Textblock:
##############################

FIDE-Regeln


Artikel 10
Endspurtphase

 
10.1
Die "Endspurtphase" ist die letzte Phase in einer Partie, in welcher alle verbleibenden Züge in einer begrenzten Zeit gemacht werden müssen.
 
10.2
Wenn der Spieler, der am Zuge ist, weniger als zwei Minuten Restbedenkzeit hat, darf er, bevor sein Fallblättchen gefallen ist, remis beantragen. Er hält die Uhren an und ruft den Schiedsrichter herbei.
 
(a)
Falls der Schiedsrichter darin übereinstimmt, dass der Gegner keine Anstrengungen unternehme, die Partie mit normalen Mitteln zu gewinnen, oder dass die Partie mit normalen Mitteln überhaupt nicht zu gewinnen sei, erklärt er die Partie für remis. Andernfalls schiebt er seine Entscheidung hinaus oder lehnt den Antrag ab.
 
(b)

##############################

Datenauszüge:
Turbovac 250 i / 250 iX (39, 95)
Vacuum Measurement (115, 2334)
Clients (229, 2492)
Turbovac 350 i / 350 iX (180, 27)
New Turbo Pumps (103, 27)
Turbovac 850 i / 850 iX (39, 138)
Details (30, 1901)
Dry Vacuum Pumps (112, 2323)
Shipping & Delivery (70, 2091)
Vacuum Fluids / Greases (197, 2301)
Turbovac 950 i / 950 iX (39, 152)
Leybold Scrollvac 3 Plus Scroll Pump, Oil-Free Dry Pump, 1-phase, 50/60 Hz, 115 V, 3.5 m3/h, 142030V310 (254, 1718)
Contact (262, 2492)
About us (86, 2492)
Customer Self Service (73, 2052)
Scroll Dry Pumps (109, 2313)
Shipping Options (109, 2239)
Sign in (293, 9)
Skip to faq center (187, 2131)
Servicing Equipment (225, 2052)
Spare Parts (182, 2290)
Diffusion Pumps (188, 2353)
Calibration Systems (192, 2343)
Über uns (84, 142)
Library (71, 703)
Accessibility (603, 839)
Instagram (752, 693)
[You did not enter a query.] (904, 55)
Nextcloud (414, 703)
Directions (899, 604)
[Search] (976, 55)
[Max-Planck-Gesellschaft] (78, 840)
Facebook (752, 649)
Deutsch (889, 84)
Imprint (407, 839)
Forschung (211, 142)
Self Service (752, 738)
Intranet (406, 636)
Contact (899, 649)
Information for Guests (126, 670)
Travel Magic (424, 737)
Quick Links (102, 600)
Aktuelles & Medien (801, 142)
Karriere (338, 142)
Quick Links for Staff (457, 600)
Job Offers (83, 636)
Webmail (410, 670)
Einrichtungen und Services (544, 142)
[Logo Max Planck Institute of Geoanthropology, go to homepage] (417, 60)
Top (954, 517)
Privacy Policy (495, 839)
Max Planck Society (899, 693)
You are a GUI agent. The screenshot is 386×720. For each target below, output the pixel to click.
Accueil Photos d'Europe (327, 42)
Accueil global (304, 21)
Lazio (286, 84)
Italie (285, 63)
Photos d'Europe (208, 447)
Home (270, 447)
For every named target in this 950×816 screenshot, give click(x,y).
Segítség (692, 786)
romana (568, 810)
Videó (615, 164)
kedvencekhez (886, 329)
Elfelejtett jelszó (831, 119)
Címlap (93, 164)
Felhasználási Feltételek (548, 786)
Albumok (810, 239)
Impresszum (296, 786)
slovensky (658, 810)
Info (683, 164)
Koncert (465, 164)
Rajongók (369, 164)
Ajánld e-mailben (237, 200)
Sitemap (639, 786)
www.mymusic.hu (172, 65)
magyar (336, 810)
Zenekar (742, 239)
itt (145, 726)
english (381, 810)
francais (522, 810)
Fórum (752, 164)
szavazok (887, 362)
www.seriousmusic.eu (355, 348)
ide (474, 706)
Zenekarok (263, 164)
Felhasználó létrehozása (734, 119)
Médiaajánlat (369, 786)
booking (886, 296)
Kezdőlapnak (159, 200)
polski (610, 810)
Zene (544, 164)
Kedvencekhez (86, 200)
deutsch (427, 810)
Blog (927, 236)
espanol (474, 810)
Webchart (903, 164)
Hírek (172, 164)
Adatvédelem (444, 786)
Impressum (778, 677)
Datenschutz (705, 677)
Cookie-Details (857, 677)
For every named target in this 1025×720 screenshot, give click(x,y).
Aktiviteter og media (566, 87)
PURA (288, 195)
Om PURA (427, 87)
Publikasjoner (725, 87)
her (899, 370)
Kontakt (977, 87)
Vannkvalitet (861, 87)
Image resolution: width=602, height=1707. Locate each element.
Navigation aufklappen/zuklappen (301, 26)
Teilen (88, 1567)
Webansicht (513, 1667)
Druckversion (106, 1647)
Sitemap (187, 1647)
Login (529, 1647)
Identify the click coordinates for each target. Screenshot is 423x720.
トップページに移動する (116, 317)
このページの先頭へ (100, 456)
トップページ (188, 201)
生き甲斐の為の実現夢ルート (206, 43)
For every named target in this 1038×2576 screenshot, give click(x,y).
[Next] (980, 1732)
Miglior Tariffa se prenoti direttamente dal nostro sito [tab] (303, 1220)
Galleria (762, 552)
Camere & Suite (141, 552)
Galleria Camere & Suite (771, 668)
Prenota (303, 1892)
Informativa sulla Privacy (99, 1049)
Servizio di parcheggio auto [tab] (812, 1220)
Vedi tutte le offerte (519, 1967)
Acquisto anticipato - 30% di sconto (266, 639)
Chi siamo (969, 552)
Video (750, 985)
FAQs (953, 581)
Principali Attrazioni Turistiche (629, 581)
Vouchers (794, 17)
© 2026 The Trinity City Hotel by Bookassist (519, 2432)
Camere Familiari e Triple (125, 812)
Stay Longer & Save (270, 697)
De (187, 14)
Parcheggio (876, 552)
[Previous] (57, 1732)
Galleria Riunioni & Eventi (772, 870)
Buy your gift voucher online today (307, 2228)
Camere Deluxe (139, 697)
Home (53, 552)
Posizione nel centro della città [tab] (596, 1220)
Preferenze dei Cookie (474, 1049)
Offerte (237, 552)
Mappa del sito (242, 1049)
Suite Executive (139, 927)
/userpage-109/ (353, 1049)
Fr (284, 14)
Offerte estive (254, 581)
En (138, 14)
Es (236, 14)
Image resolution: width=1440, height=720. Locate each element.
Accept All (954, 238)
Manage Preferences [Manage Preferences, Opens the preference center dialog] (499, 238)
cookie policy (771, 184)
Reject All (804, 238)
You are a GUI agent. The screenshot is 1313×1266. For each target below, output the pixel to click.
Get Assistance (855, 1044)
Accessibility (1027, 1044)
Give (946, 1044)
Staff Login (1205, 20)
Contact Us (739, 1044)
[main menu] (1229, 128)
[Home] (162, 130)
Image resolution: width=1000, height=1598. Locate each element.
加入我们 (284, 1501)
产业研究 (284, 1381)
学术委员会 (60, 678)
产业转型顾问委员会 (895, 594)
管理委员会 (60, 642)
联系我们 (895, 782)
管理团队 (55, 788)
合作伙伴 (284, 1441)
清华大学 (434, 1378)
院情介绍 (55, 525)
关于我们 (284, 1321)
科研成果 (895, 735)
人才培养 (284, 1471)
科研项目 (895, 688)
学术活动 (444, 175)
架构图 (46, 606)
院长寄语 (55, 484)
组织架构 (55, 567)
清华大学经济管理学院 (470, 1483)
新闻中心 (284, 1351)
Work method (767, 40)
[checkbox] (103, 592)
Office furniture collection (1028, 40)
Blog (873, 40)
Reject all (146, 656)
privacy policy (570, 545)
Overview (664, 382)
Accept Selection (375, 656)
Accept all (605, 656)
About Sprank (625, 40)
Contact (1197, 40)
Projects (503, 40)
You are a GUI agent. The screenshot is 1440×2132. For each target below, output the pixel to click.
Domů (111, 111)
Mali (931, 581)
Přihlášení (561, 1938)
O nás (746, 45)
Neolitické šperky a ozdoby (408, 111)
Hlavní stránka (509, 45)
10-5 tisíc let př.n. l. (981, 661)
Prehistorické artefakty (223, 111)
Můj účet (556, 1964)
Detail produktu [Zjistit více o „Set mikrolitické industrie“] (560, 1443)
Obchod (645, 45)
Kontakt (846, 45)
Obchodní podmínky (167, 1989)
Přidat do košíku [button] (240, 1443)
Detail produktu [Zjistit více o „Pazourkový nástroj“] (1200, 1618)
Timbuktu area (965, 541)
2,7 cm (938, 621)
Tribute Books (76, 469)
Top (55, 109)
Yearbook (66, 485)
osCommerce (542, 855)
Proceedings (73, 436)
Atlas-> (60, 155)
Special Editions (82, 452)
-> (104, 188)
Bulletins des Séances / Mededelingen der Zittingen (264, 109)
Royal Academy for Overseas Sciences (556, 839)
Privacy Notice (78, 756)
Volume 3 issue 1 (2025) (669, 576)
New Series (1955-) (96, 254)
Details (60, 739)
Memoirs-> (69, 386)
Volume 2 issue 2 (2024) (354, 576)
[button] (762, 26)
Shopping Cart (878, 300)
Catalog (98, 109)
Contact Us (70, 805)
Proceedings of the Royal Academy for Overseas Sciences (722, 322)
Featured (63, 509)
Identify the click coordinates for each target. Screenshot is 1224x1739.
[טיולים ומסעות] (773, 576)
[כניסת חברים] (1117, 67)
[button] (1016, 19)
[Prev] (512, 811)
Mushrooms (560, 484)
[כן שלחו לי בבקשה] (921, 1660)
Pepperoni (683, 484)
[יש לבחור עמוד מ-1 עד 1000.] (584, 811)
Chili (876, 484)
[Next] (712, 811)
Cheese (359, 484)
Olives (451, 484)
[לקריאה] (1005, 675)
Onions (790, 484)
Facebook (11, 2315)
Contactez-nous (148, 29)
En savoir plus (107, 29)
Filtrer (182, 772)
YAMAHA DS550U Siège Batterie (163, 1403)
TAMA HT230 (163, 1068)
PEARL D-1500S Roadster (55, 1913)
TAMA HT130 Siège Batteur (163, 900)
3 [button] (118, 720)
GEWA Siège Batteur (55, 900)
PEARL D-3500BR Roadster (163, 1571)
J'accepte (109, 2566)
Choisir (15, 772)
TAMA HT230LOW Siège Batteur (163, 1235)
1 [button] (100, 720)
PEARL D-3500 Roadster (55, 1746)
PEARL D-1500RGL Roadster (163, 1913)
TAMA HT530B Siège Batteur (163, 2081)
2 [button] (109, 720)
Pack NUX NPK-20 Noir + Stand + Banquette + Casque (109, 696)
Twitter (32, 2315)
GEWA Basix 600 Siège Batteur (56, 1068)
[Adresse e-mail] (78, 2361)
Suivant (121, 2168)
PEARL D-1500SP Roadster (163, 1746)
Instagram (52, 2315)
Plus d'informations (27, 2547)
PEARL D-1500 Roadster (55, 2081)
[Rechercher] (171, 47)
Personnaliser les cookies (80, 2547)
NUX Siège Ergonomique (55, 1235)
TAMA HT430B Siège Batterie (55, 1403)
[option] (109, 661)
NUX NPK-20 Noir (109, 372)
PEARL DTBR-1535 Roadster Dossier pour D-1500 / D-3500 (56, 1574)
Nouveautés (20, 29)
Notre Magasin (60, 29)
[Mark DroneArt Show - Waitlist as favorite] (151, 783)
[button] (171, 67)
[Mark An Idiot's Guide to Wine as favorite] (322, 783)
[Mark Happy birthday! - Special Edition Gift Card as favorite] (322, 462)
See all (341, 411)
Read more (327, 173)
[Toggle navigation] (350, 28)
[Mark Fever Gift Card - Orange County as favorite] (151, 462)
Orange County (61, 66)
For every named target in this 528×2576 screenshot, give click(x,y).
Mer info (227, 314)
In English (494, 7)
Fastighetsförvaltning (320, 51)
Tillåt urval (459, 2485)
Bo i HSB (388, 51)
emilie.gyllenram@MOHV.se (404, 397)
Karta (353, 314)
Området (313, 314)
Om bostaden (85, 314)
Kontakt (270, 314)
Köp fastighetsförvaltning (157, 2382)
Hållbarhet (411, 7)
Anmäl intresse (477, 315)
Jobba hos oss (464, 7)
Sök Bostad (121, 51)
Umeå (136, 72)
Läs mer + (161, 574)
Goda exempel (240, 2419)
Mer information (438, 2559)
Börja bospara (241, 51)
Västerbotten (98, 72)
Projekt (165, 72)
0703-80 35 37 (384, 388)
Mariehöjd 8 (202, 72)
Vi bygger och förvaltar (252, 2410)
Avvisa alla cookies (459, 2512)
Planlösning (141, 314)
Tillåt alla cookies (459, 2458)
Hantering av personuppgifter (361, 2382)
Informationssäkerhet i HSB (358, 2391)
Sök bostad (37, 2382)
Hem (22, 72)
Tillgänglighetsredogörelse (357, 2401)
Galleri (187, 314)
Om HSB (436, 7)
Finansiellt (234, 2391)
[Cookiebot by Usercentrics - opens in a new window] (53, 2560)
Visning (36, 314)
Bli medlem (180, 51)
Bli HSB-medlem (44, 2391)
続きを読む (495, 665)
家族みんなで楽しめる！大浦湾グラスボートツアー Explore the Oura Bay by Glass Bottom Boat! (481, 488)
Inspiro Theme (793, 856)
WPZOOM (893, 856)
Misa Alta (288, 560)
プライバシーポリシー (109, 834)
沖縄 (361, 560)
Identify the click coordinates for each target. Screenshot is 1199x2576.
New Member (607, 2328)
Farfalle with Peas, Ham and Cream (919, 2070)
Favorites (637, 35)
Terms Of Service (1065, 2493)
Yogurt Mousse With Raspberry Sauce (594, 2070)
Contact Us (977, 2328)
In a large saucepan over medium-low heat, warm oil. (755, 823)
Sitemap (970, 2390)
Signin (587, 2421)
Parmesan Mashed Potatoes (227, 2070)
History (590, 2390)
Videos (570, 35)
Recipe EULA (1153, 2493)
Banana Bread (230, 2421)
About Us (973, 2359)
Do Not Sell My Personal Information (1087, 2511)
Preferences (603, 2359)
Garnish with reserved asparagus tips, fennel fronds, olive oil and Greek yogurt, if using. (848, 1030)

##############################

Greifen Sie den Text zur Endspurtphase nach der Markierung „(b)“ wieder auf und schreiben Sie ihn weiter. Die Datensätze haben mit dem Text zur Endspurtphase nichts zu tun.

Falls der Schiedsrichter seine Entscheidung hinausschiebt, dürfen dem Gegner zwei zusätzliche Minuten Bedenkzeit zugesprochen werden, und die Partie wird fortgesetzt, wenn möglich im Beisein des Schiedsrichters. Nachdem ein Fallblättchen gefallen ist, bestimmt der Schiedsrichter das Spielergebnis.
 
(c)
Falls der Schiedsrichter den Antrag abgelehnt hat, werden dem Gegner zwei zusätzliche Minuten Bedenkzeit zugesprochen.
 
(d)
Der Entscheid des Schiedsrichters in Bezug auf 10.2 a), b) und c) ist endgültig.
 
10.3
Wenn beide Fallblättchen gefallen sind und es nicht nachweisbar ist, welches das erste war, ist die Partie remis.